Maybe I’m being melodramatic.  But I think everyone has a small fear inside of us.  Of not belonging anywhere, of being a reject.  I mean, take a look at some of the people at my old school.  Piercings.  The wild hair color.  The make-up.  It screams ‘look at me, pay attention to me’ but simultaneously, it says ‘don’t come too close or I’ll hurt you’.

Some people don’t want companionship.  Or friends.  I can get that.

But some of us kids are pushed into a situation where we convince ourselves we don’t need anyone else.  When in reality, we’re not.

I think Penelope was the latter.

Being descended from a family that were used as sex slaves for monsters probably isn’t the best for one’s self-esteem.  It probably makes making friends equally as hard.  I mean, how many people could understand that kind of backstory?

Hell, how many people around our age were in the know of the supernatural?  The two I met in Emyrith’s office kind of sucked.

Look, the point is that I think Penelope was scared.  

And honestly, I’ve been there.  I’m still there.  

You don’t have to be someone’s friend to be kind.  And that’s what I decided to be at that moment; just because and totally not because we were about to hunt a serial-killer supernatural being with my life depending on her.

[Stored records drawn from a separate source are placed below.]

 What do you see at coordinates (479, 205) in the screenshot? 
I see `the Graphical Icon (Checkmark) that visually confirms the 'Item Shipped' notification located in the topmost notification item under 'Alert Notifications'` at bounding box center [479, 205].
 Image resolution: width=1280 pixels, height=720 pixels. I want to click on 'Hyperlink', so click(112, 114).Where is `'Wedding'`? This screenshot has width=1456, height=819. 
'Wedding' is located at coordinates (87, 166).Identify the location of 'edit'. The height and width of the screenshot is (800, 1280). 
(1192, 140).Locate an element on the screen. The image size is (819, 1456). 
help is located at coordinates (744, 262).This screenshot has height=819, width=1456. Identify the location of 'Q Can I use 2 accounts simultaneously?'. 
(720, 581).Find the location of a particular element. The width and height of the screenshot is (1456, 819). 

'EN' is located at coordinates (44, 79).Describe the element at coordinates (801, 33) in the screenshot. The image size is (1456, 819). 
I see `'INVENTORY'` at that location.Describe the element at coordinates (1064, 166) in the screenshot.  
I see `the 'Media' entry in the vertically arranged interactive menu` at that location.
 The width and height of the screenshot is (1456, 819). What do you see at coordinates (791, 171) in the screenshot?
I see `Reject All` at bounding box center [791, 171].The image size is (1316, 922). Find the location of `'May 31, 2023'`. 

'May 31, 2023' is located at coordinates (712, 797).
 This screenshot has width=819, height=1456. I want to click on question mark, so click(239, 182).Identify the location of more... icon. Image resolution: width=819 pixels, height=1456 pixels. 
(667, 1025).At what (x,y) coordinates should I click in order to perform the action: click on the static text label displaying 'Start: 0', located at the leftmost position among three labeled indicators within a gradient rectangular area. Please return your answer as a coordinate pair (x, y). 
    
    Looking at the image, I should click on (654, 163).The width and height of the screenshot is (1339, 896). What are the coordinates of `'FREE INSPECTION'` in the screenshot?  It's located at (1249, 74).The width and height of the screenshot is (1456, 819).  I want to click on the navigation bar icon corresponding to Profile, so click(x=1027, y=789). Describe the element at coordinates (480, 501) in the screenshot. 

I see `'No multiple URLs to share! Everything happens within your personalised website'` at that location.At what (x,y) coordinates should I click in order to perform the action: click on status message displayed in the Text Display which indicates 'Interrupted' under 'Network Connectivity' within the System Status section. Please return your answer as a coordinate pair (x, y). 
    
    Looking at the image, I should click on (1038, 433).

I tried for a full smile, but I caught myself giving her a crooked one in the mirror.  “Honestly, I thought it’d be scarier.  Like some ancient god worshipping cult members or something.”

It could've been my imagination.  But right before she turned around, I think the girl beamed at me.  Then just like that, it was gone.  When she spoke, it was in the same matter-of-fact tone I had grown to expect from her, “Glad you’re on board.”

“Hate to break up this touchy-feely moment we’re having here,”  Lev drawled and maybe I’m crazy, because I heard the echoes of a smile in his voice too.

“But we’re here.”

…Shit.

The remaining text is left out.